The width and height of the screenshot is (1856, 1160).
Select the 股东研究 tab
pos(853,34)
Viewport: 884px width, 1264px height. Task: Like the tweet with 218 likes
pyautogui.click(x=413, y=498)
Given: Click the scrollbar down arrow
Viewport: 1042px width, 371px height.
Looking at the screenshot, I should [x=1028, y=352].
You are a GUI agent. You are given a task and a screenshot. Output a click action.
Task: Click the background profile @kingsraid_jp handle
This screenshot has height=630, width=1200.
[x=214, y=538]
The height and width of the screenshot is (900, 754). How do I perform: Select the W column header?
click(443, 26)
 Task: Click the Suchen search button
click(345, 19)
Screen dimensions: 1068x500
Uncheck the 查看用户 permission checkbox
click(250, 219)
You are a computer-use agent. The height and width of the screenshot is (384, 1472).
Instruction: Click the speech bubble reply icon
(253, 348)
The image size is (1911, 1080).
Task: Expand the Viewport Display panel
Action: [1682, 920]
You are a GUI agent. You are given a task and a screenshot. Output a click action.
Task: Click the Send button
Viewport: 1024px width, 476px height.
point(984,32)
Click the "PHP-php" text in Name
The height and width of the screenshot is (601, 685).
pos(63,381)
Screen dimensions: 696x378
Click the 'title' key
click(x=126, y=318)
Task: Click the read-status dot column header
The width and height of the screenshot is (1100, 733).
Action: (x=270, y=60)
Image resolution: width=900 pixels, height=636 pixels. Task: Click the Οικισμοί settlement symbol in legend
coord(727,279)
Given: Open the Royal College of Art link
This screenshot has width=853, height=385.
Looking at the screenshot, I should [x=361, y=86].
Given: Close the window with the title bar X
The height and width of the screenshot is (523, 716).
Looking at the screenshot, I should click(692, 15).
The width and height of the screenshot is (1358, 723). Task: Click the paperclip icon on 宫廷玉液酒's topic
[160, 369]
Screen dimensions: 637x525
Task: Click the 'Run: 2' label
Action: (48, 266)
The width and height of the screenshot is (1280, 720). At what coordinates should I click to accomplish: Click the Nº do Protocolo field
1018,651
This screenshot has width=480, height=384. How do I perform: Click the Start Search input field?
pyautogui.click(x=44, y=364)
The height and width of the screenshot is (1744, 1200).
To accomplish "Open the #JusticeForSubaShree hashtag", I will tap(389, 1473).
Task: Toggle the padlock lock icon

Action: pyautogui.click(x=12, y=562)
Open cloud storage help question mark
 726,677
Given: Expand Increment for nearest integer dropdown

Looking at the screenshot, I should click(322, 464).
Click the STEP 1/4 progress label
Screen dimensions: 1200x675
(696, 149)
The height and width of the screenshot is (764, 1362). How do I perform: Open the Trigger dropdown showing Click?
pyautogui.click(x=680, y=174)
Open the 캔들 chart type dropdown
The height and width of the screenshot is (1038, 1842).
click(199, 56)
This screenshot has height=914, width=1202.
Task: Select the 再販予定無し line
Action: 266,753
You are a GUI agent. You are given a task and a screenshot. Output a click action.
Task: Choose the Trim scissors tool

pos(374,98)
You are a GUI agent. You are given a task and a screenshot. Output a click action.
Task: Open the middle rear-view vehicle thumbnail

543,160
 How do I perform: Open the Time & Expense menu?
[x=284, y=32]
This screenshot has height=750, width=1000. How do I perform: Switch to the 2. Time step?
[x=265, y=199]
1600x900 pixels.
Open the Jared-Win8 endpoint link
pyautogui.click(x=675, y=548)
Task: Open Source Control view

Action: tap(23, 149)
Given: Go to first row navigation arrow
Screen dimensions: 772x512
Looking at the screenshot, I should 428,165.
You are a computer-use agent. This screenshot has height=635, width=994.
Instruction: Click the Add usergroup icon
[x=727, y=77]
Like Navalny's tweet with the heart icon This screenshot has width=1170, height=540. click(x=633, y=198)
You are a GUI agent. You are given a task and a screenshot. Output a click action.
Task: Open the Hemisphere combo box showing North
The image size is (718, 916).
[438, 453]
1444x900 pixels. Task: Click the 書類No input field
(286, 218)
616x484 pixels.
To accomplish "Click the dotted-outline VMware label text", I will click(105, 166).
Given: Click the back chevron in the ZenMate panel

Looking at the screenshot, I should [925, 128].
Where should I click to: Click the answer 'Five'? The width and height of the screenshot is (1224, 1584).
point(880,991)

#####

= What this task involves =
Please repeat the listing above in full and exactly.

= Answer area =
The width and height of the screenshot is (1856, 1160).
Select the 股东研究 tab
pos(853,34)
Viewport: 884px width, 1264px height. Task: Like the tweet with 218 likes
pyautogui.click(x=413, y=498)
Given: Click the scrollbar down arrow
Viewport: 1042px width, 371px height.
Looking at the screenshot, I should [x=1028, y=352].
You are a GUI agent. You are given a task and a screenshot. Output a click action.
Task: Click the background profile @kingsraid_jp handle
This screenshot has height=630, width=1200.
[x=214, y=538]
The height and width of the screenshot is (900, 754). How do I perform: Select the W column header?
click(443, 26)
 Task: Click the Suchen search button
click(345, 19)
Screen dimensions: 1068x500
Uncheck the 查看用户 permission checkbox
click(250, 219)
You are a computer-use agent. The height and width of the screenshot is (384, 1472).
Instruction: Click the speech bubble reply icon
(253, 348)
The image size is (1911, 1080).
Task: Expand the Viewport Display panel
Action: [1682, 920]
You are a GUI agent. You are given a task and a screenshot. Output a click action.
Task: Click the Send button
Viewport: 1024px width, 476px height.
point(984,32)
Click the "PHP-php" text in Name
The height and width of the screenshot is (601, 685).
pos(63,381)
Screen dimensions: 696x378
Click the 'title' key
click(x=126, y=318)
Task: Click the read-status dot column header
The width and height of the screenshot is (1100, 733).
Action: (x=270, y=60)
Image resolution: width=900 pixels, height=636 pixels. Task: Click the Οικισμοί settlement symbol in legend
coord(727,279)
Given: Open the Royal College of Art link
This screenshot has width=853, height=385.
Looking at the screenshot, I should [x=361, y=86].
Given: Close the window with the title bar X
The height and width of the screenshot is (523, 716).
Looking at the screenshot, I should click(692, 15).
The width and height of the screenshot is (1358, 723). Task: Click the paperclip icon on 宫廷玉液酒's topic
[160, 369]
Screen dimensions: 637x525
Task: Click the 'Run: 2' label
Action: (48, 266)
The width and height of the screenshot is (1280, 720). At what coordinates should I click to accomplish: Click the Nº do Protocolo field
1018,651
This screenshot has width=480, height=384. How do I perform: Click the Start Search input field?
pyautogui.click(x=44, y=364)
The height and width of the screenshot is (1744, 1200).
To accomplish "Open the #JusticeForSubaShree hashtag", I will tap(389, 1473).
Task: Toggle the padlock lock icon

Action: pyautogui.click(x=12, y=562)
Open cloud storage help question mark
 726,677
Given: Expand Increment for nearest integer dropdown

Looking at the screenshot, I should click(322, 464).
Click the STEP 1/4 progress label
Screen dimensions: 1200x675
(696, 149)
The height and width of the screenshot is (764, 1362). How do I perform: Open the Trigger dropdown showing Click?
pyautogui.click(x=680, y=174)
Open the 캔들 chart type dropdown
The height and width of the screenshot is (1038, 1842).
click(199, 56)
This screenshot has height=914, width=1202.
Task: Select the 再販予定無し line
Action: 266,753
You are a GUI agent. You are given a task and a screenshot. Output a click action.
Task: Choose the Trim scissors tool

pos(374,98)
You are a GUI agent. You are given a task and a screenshot. Output a click action.
Task: Open the middle rear-view vehicle thumbnail

543,160
 How do I perform: Open the Time & Expense menu?
[x=284, y=32]
This screenshot has height=750, width=1000. How do I perform: Switch to the 2. Time step?
[x=265, y=199]
1600x900 pixels.
Open the Jared-Win8 endpoint link
pyautogui.click(x=675, y=548)
Task: Open Source Control view

Action: tap(23, 149)
Given: Go to first row navigation arrow
Screen dimensions: 772x512
Looking at the screenshot, I should 428,165.
You are a computer-use agent. This screenshot has height=635, width=994.
Instruction: Click the Add usergroup icon
[x=727, y=77]
Like Navalny's tweet with the heart icon This screenshot has width=1170, height=540. click(x=633, y=198)
You are a GUI agent. You are given a task and a screenshot. Output a click action.
Task: Open the Hemisphere combo box showing North
The image size is (718, 916).
[438, 453]
1444x900 pixels. Task: Click the 書類No input field
(286, 218)
616x484 pixels.
To accomplish "Click the dotted-outline VMware label text", I will click(105, 166).
Given: Click the back chevron in the ZenMate panel

Looking at the screenshot, I should [925, 128].
Where should I click to: Click the answer 'Five'? The width and height of the screenshot is (1224, 1584).
point(880,991)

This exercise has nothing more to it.